#### [Jouw opdrachten]
• 1. In welk jaar fuseerden de uitgeverijen Atlas en Contact volgens de tekst over Atlas Contact?
• 2. Schrijf uit de tekst over Atlas Contact woordelijk over wat begint met "De reden dat" en doorloopt tot en met "met haar vertrek.".

#### [Aangeleverde tekst]
_____
Hoewel het al vijf jaar geleden is dat er bij Atlas Contact een boek van mij verscheen (‘De Titanic’) en zij sindsdien twee keer een briljant idee van mij voor een nieuw boek hebben afgewezen (over sequoia’s en over opmerkelijke vrouwen uit de negentiende eeuw) beschouwt de uitgever mij nog steeds als één van hun auteurs. Ik sta dan ook op hun auteurs-mailinglijst en ontvang ook nog steeds de uitnodigingen voor de zomer- en eindejaarsborrel. Ook krijg ik elk jaar het kerstcadeau – meestal een bijzondere boekuitgave van een ‘collega’-auteur – toegezonden.
De reden dat de auteurs staken is het vertrek van Mizzi van der Pluijm, de directeur-uitgever van Atlas Contact. Ze heeft een conflict met VBK, het moederbedrijf van Atlas Contact. Nu ken ik Mizzi van de Pluijm niet zo goed. In 2011 fuseerden de uitgeverijen Atlas – waar ik zat – en Contact met elkaar. Zij kwam van Contact. Ik ken haar alleen van de borrelbijeenkomsten. Ze komt daar sympathiek over en uit haar toespraken tijdens die bijeenkomsten maak ik op dat ze het beste voor heeft met haar auteurs, dus ik kan me voorstellen dat die niet blij zijn met haar vertrek.
Met haar voorgangster, die afkomstig was uit Atlas, heb ik wel eens een keer een zakelijk gesprek gevoerd. Dat was eind 2011. Het waren de jaren dat het erg slecht ging in de boekenwereld. Mijn begeleidende redacteur was ontslagen – wegbezuinigd – evenals even later zijn opvolgster. Ik kreeg een uitnodiging om met de directrice te komen praten over ‘De Titanic’. Ik dacht dat ik zou worden voorgesteld aan een nieuwe begeleidend redacteur, maar ik bleek voor een heel andere reden uitgenodigd te zijn.
_____
#### [Fragment uit gegevens]
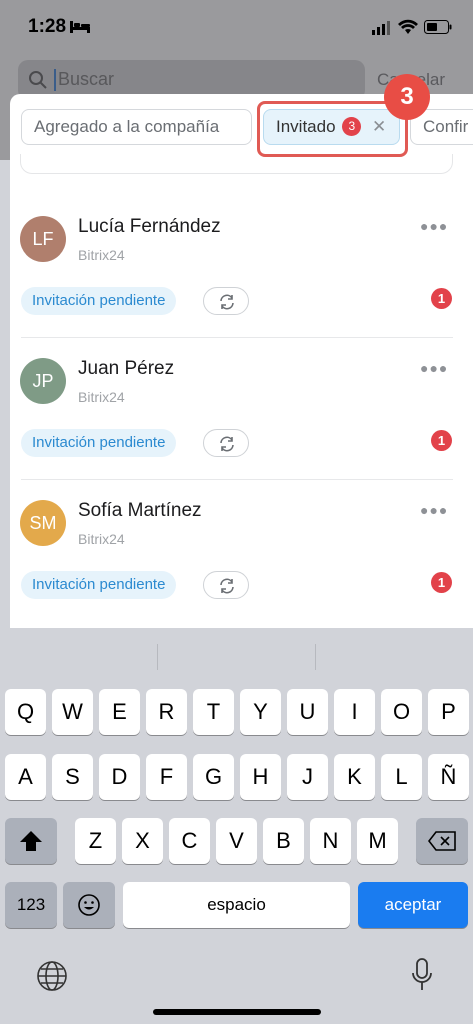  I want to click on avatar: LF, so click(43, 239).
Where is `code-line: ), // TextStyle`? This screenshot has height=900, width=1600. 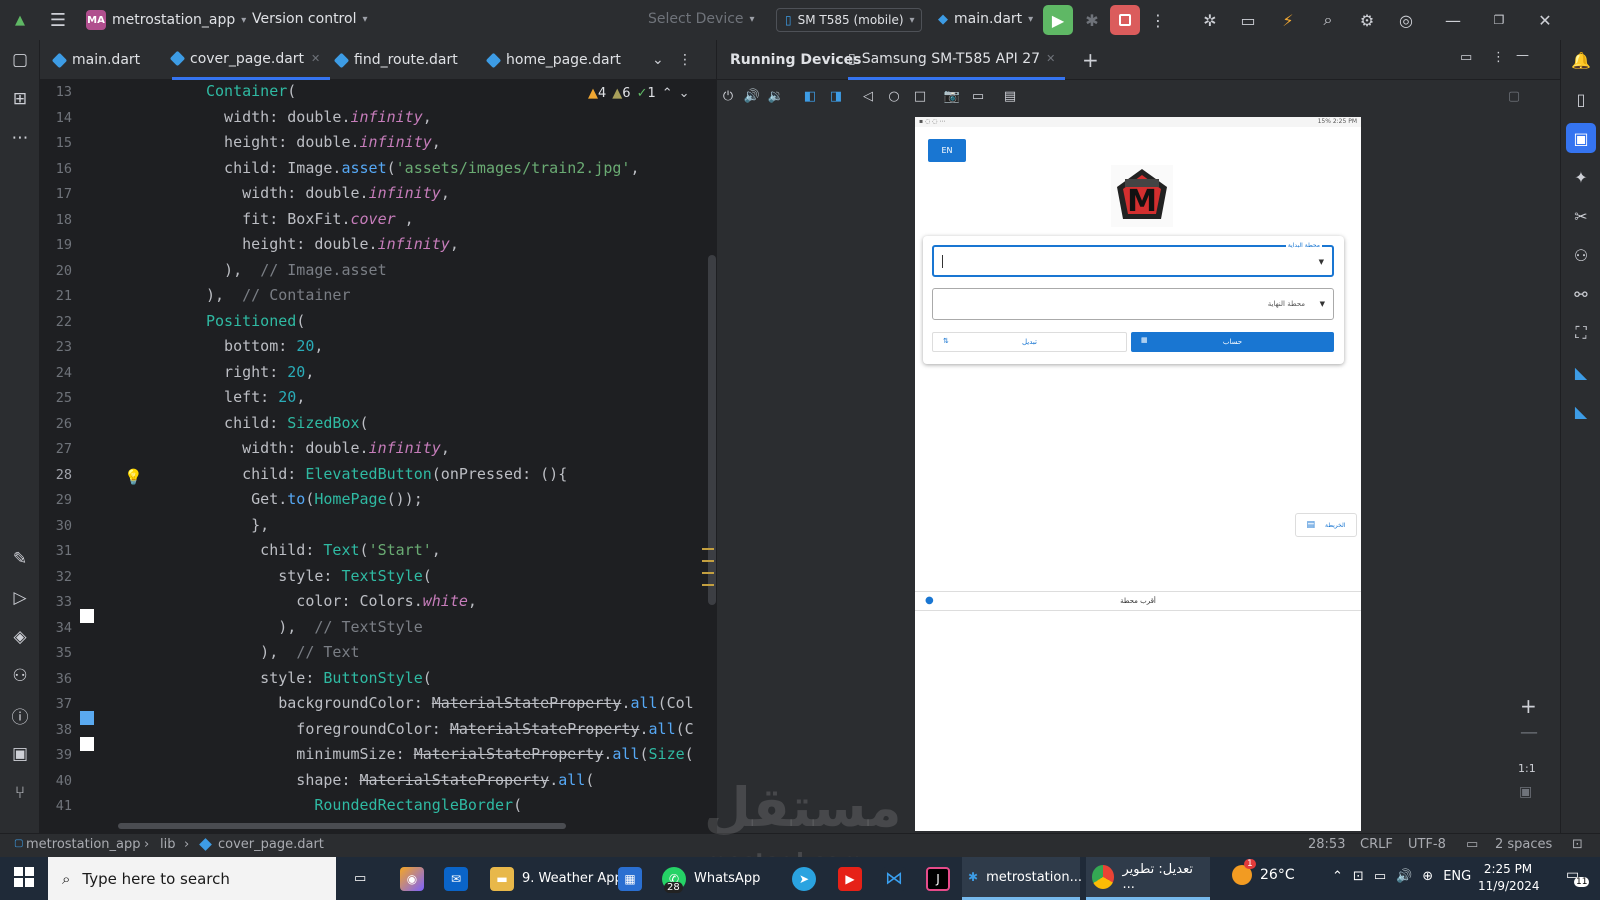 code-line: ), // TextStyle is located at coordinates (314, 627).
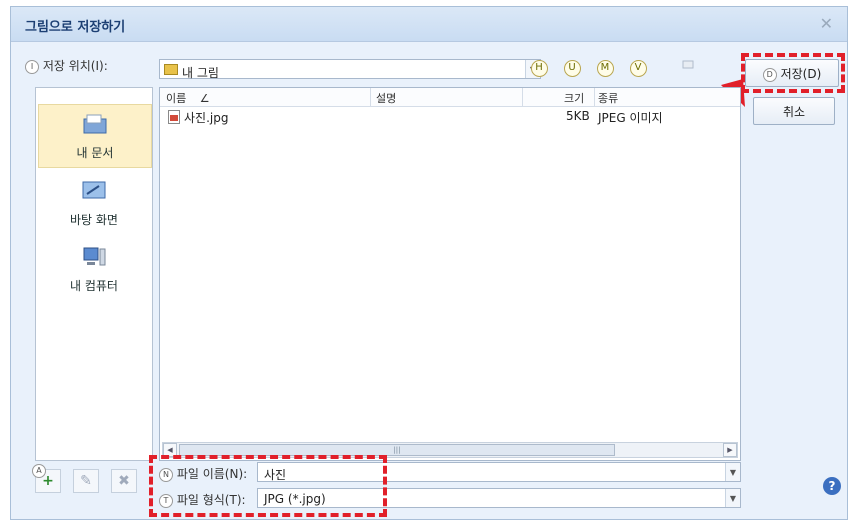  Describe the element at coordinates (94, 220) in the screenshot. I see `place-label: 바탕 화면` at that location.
_____
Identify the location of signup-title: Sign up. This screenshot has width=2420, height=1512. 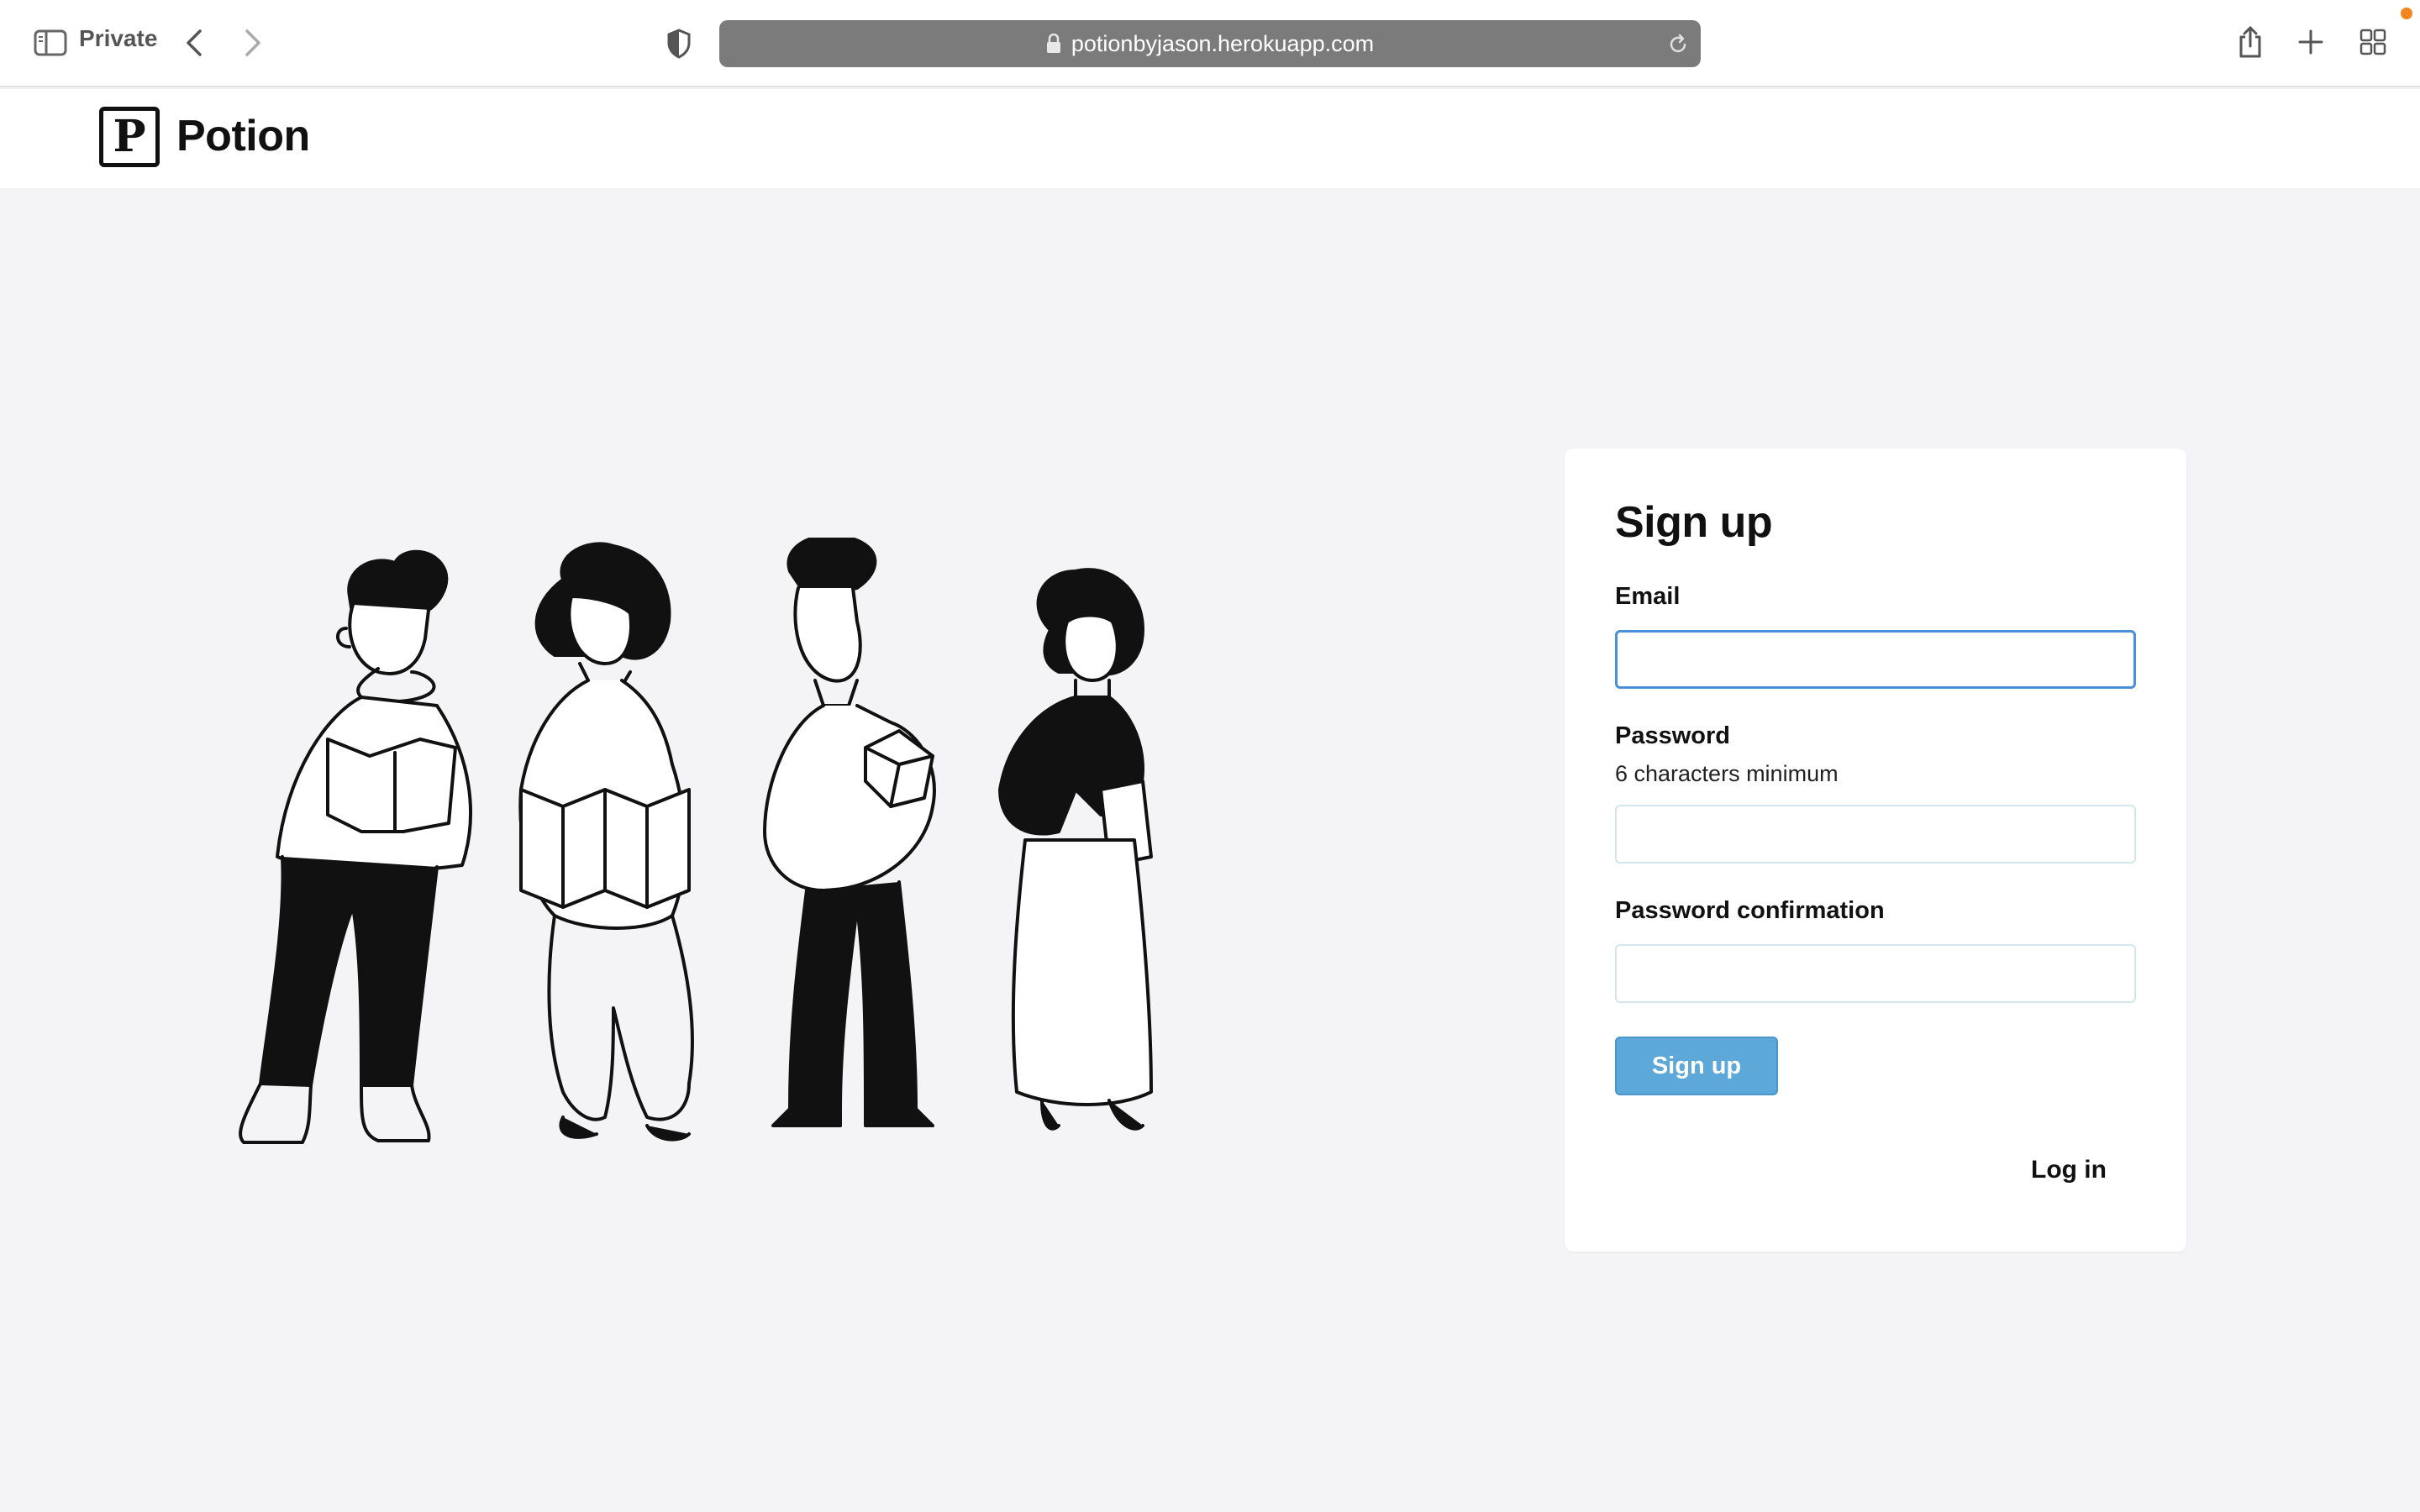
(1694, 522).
_____
#### [Antwoorden per opdracht]
• 1. In 2011.

• 2.
De reden dat de auteurs staken is het vertrek van Mizzi van der Pluijm, de directeur-uitgever van Atlas Contact. Ze heeft een conflict met VBK, het moederbedrijf van Atlas Contact. Nu ken ik Mizzi van de Pluijm niet zo goed. In 2011 fuseerden de uitgeverijen Atlas – waar ik zat – en Contact met elkaar. Zij kwam van Contact. Ik ken haar alleen van de borrelbijeenkomsten. Ze komt daar sympathiek over en uit haar toespraken tijdens die bijeenkomsten maak ik op dat ze het beste voor heeft met haar auteurs, dus ik kan me voorstellen dat die niet blij zijn met haar vertrek.